EXERCISE: The answer is to consist only of an exact retyping of the lines from the one containing "Screen dimensions: 1400x861" to the end of the entries, without pictures.

------------------------------------

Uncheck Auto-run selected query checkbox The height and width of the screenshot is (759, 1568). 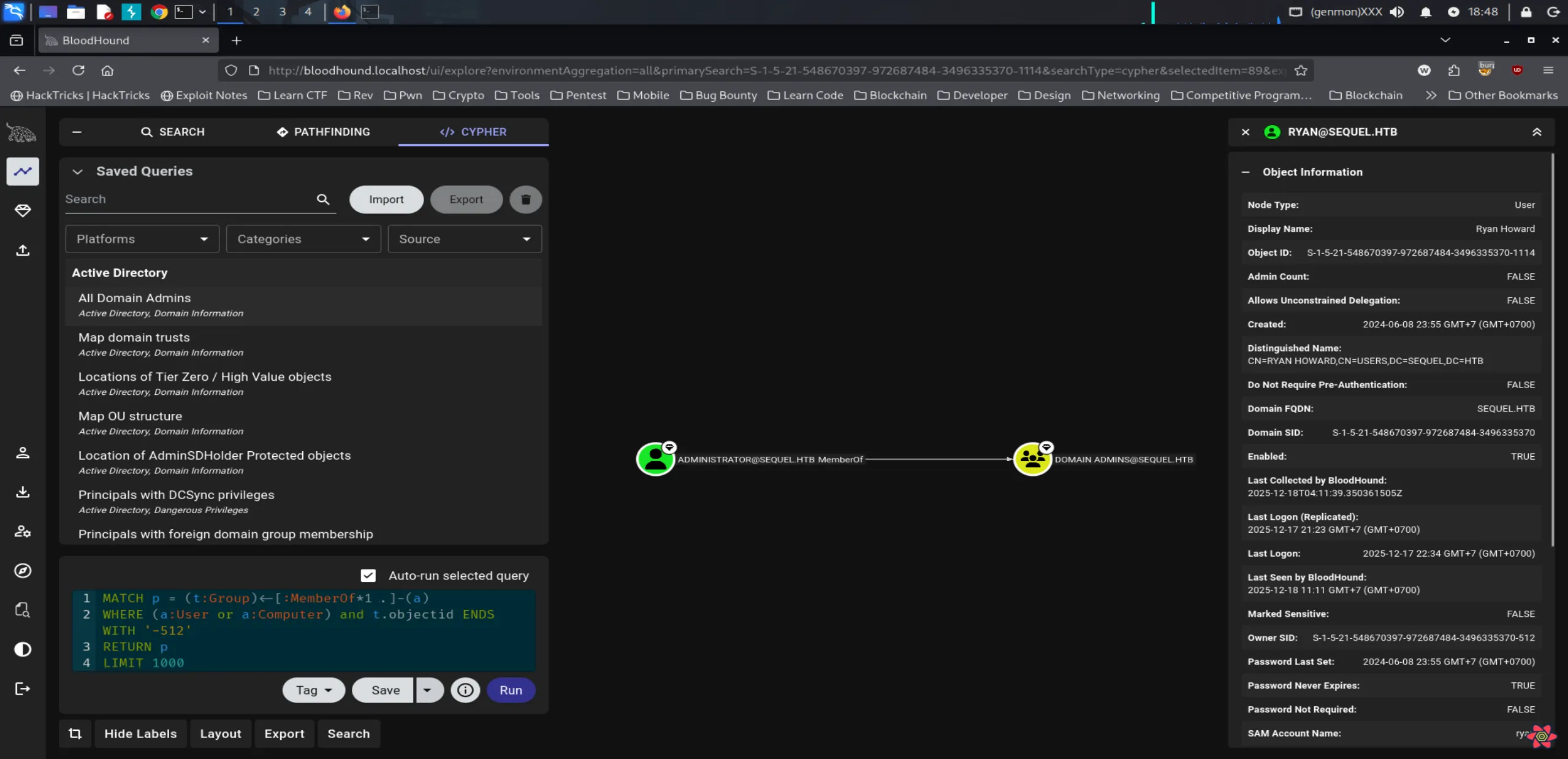coord(368,575)
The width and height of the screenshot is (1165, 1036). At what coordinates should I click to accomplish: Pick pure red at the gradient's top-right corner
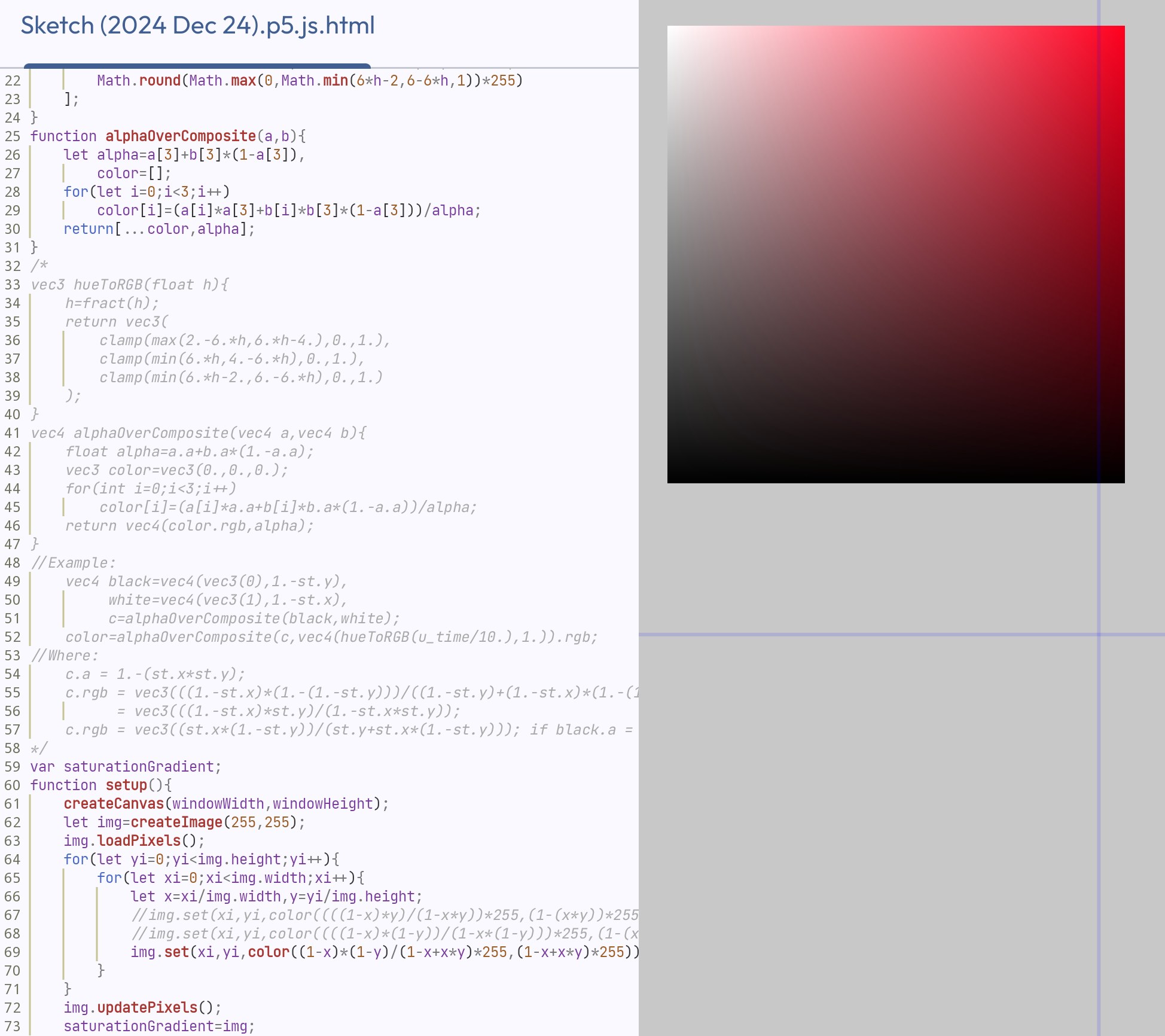point(1122,29)
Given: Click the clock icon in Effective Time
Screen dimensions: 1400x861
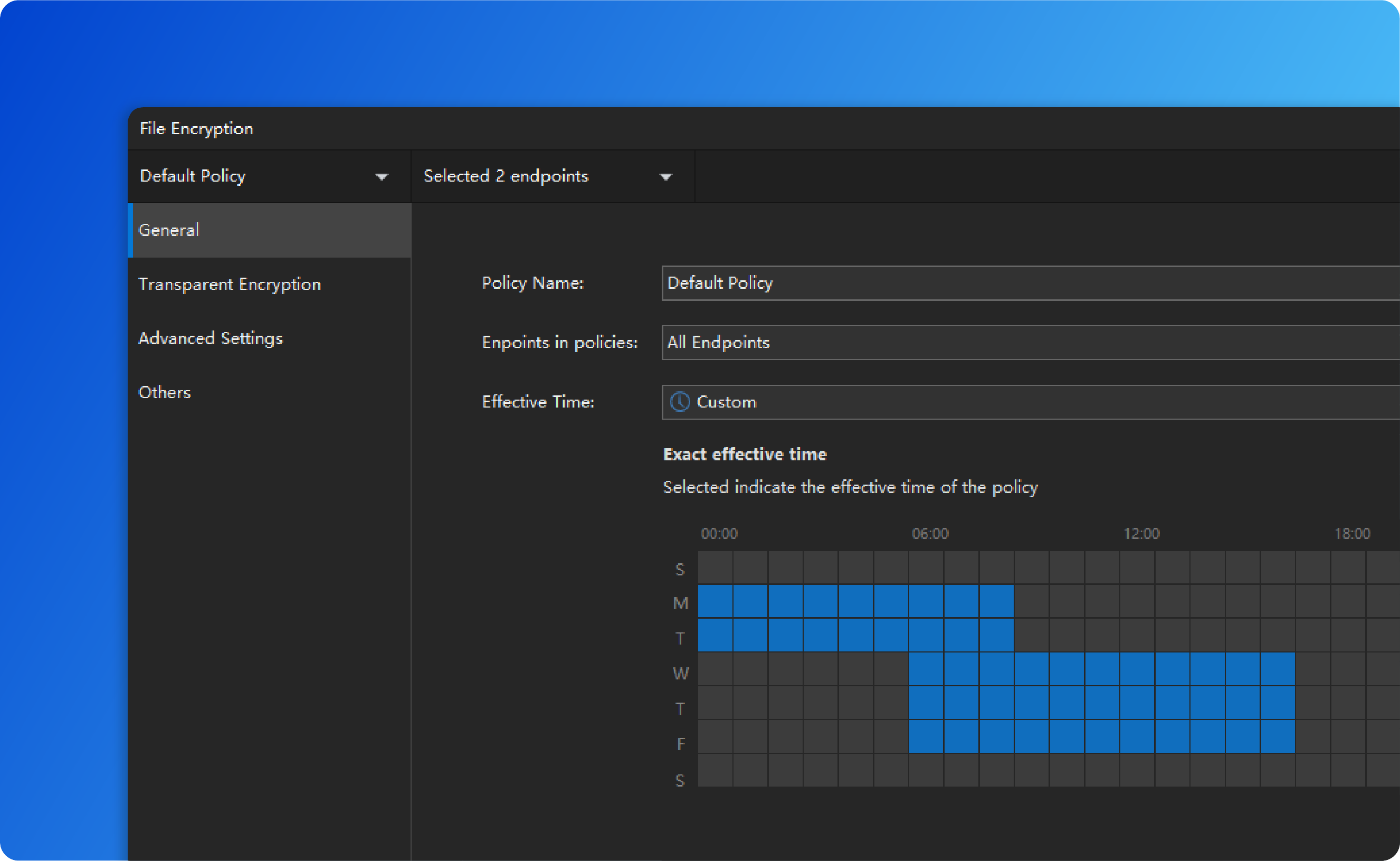Looking at the screenshot, I should 680,402.
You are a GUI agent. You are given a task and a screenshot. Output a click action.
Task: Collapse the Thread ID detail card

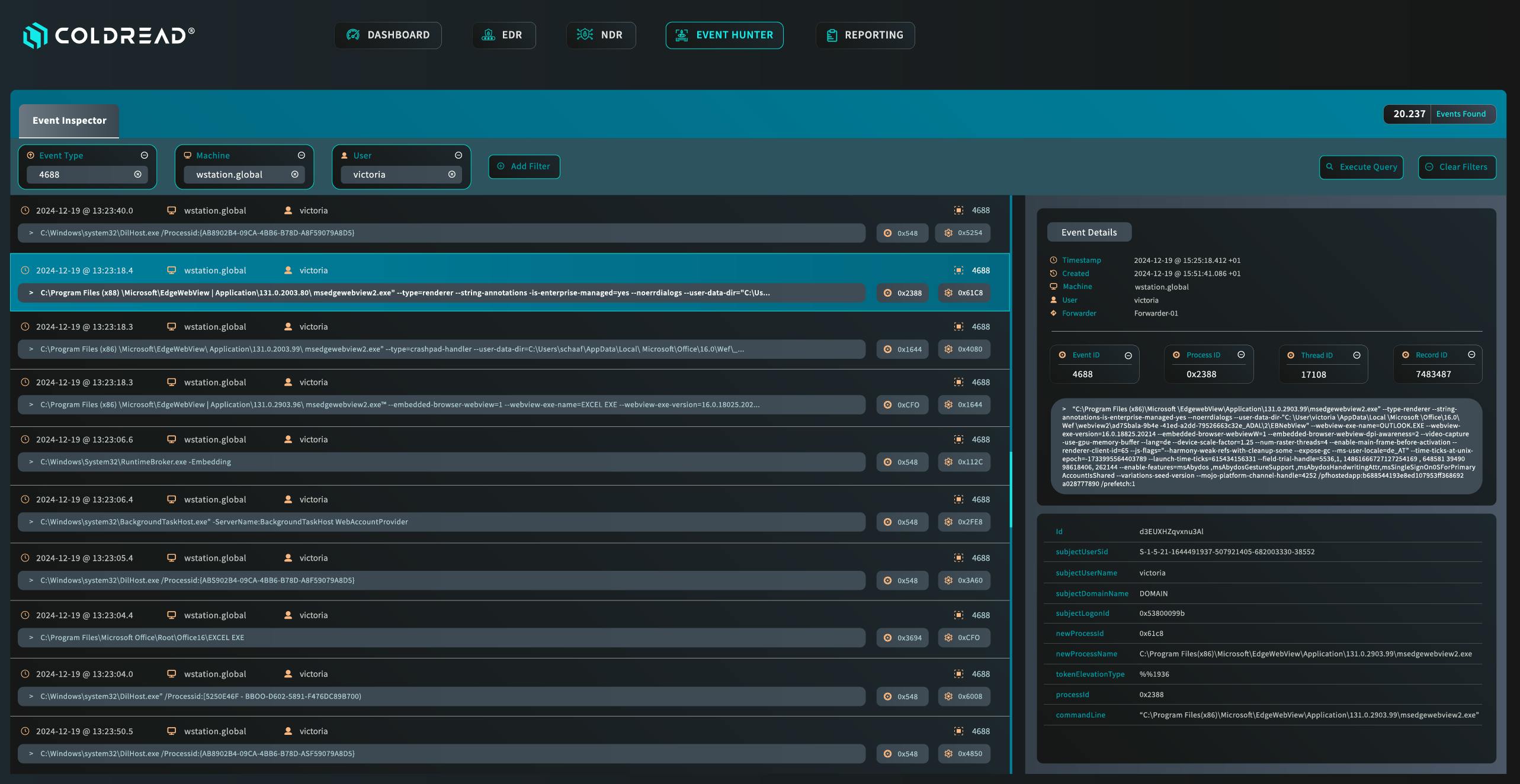click(1357, 355)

------------------------------------

YOUR RESPONSE:
Screen dimensions: 1400x861
Looking at the screenshot, I should 680,402.
You are a GUI agent. You are given a task and a screenshot. Output a click action.
Task: Collapse the Thread ID detail card

click(1357, 355)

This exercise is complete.